Comme le dit Hutsemékers, s'ajoute à ces question le fait que ces alignements sont en contraction avec le principe cosmologique qui suppose que l'Univers est isotrope et homogène à grande échelle. Même si un principe n'est pas une loi, ces corrélations seraient une "anomalie" dont on ignore l'origine.

En revanche, ce qui est très positif, c'est que cette découverte renforce les observations des mesures de polarisation des objets extragalactiques souvent interprétées par un effet de polarisation de la lumière par le milieu interstellaire. Cette étude a démontré que ce n'est pas toujours un effet parasite mais bien un phénomène lié à un mécanisme physique au sein même de l'objet étudié.

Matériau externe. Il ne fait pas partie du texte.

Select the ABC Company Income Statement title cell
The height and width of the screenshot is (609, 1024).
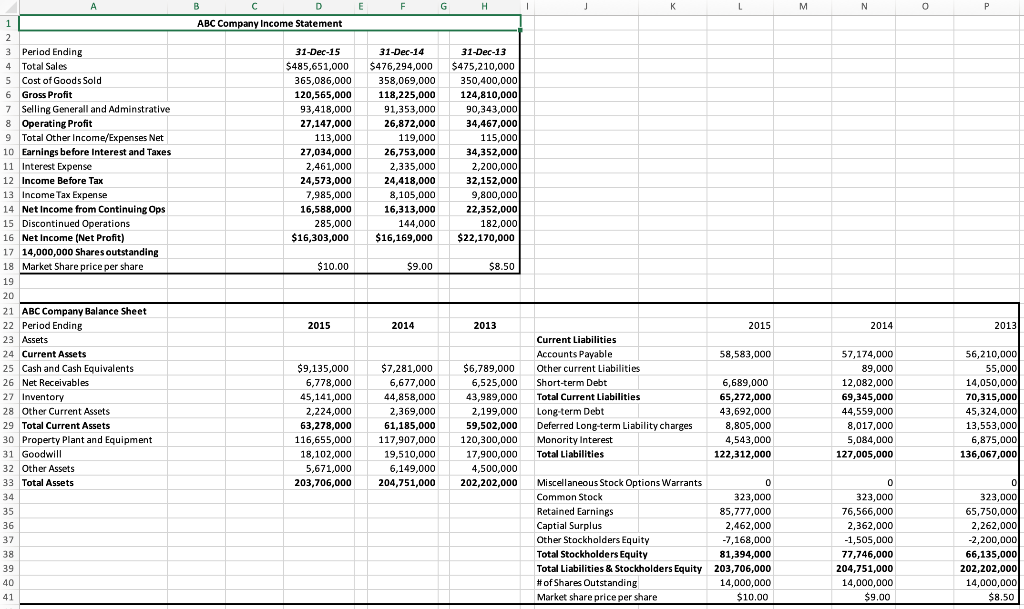[268, 22]
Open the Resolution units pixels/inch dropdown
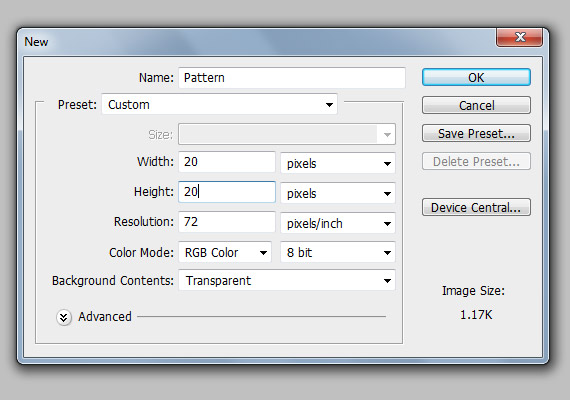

Concluons avec les chercheurs : "Il y a là un aspect assez intrigant. Trouver une telle structure d’un gigaparsec, ce peut être une fluctuation statistique. Mais si nous commençons à en trouver d’autres, on devra revoir le modèle, et faire intervenir de nouveaux facteurs. D’un autre côté, il faut voir si nous ne sommes pas en présence d’une structure mal définie. Nous devons caractériser ces alignements pour vérifier qu’ils ont bien du sens. Tous ces travaux sur les quasars sont très récents, il y a encore beaucoup à faire. Nous sommes des observateurs davantage que des théoriciens, mais il faut se pencher plus longuement sur la question." Une nouvelle fois comme c'est souvent le cas dans les sciences de l'observation, l'expérience devance la théorie. On y reviendra dans le cadre de la philosophie des sciences et du clivage entre théorie et pratique.